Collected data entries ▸
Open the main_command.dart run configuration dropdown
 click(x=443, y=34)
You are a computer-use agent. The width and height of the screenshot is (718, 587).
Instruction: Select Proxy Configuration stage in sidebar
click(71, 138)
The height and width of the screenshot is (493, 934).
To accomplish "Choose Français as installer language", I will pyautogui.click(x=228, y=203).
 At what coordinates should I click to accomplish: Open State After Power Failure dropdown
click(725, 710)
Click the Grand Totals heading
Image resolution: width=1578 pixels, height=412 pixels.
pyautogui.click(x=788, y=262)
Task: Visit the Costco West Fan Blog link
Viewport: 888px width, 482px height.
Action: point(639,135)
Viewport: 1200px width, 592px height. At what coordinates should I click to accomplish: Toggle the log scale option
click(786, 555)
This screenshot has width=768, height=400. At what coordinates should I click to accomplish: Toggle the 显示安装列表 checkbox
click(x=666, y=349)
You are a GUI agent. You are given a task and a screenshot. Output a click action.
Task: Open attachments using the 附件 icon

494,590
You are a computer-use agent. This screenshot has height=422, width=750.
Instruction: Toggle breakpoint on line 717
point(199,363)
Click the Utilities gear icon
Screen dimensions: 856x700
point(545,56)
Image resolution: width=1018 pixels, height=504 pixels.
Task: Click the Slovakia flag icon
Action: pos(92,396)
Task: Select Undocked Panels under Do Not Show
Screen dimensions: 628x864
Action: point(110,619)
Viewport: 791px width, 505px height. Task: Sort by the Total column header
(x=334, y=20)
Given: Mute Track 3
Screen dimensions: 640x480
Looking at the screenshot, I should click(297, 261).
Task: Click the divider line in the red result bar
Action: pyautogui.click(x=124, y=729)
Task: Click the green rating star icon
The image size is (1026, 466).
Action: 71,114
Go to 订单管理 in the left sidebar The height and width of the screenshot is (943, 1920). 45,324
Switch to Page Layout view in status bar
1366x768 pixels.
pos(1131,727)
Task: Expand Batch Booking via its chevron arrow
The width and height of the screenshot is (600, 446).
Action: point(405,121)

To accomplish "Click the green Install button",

PROBLEM ▸ Take the entries above and copy them exactly from the first line through the line with "The height and width of the screenshot is (493, 934)."; leave out every line after it.

THE COMPLETED TASK ▸
Open the main_command.dart run configuration dropdown
 click(x=443, y=34)
You are a computer-use agent. The width and height of the screenshot is (718, 587).
Instruction: Select Proxy Configuration stage in sidebar
click(71, 138)
The height and width of the screenshot is (493, 934).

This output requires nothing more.